Message #13 received at 32878 <at> debbugs.gnu.org (full text, mbox):
[Message part 1 (text/plain, inline)]
Marius Bakke <mbakke <at> fastmail.com> writes:
> This patch adds a graft for Python:
>
> From a60d655fd4dddb86e1c8134c675fb61af52b32af Mon Sep 17 00:00:00 2001
> From: Marius Bakke <mbakke <at> fastmail.com>
> Date: Sat, 6 Oct 2018 16:47:05 +0200
> Subject: [PATCH] gnu: python: Fix CVE-2018-14647.
>
> * gnu/packages/patches/python-CVE-2018-14647.patch: New file.
> * gnu/local.mk (dist_patch_DATA): Register it.
> * gnu/packages/python.scm (python-3/fixed): New variable.

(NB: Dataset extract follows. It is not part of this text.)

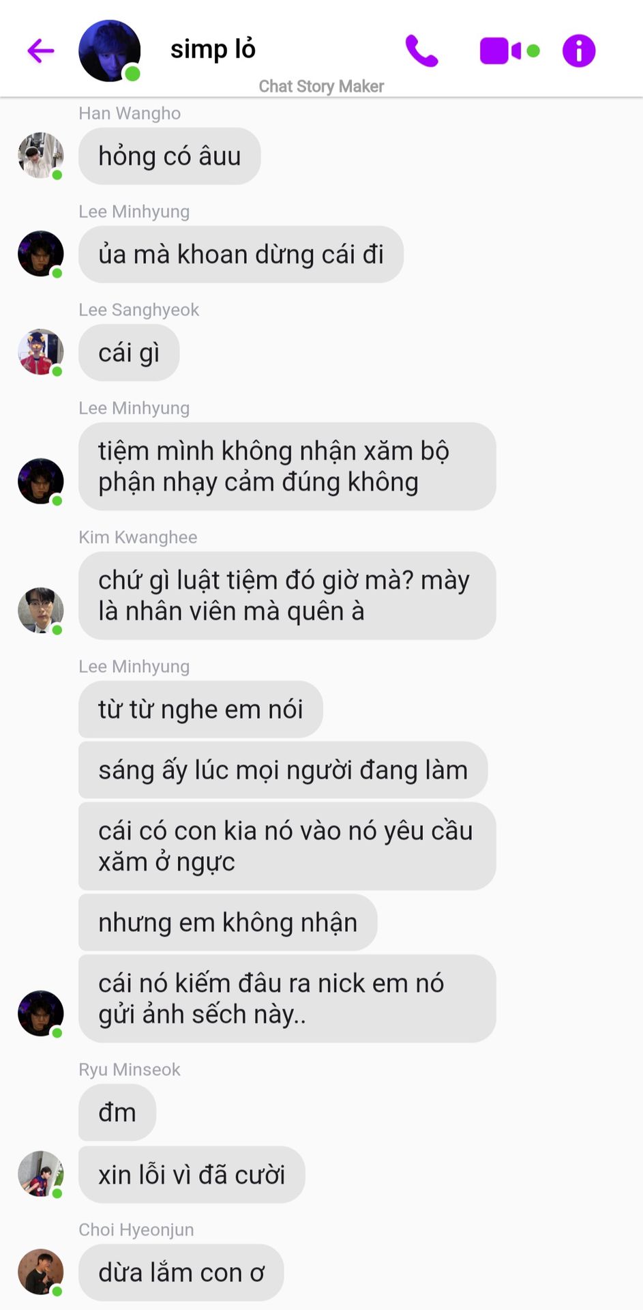The height and width of the screenshot is (1310, 643).
Task: Tap the message 'từ từ nghe em nói'
Action: (200, 710)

> (python-3.6)[replacement]: New field.
> (python-minimal, python-debug, wrap-python3): Use PACKAGE/INHERIT instead of
> standard inheritance.
> ---
> gnu/local.mk | 1 +
> .../patches/python-CVE-2018-14647.patch | 61 +++++++++++++++++++
> gnu/packages/python.scm | 16 +++--
> 3 files changed, 74 insertions(+), 4 deletions(-)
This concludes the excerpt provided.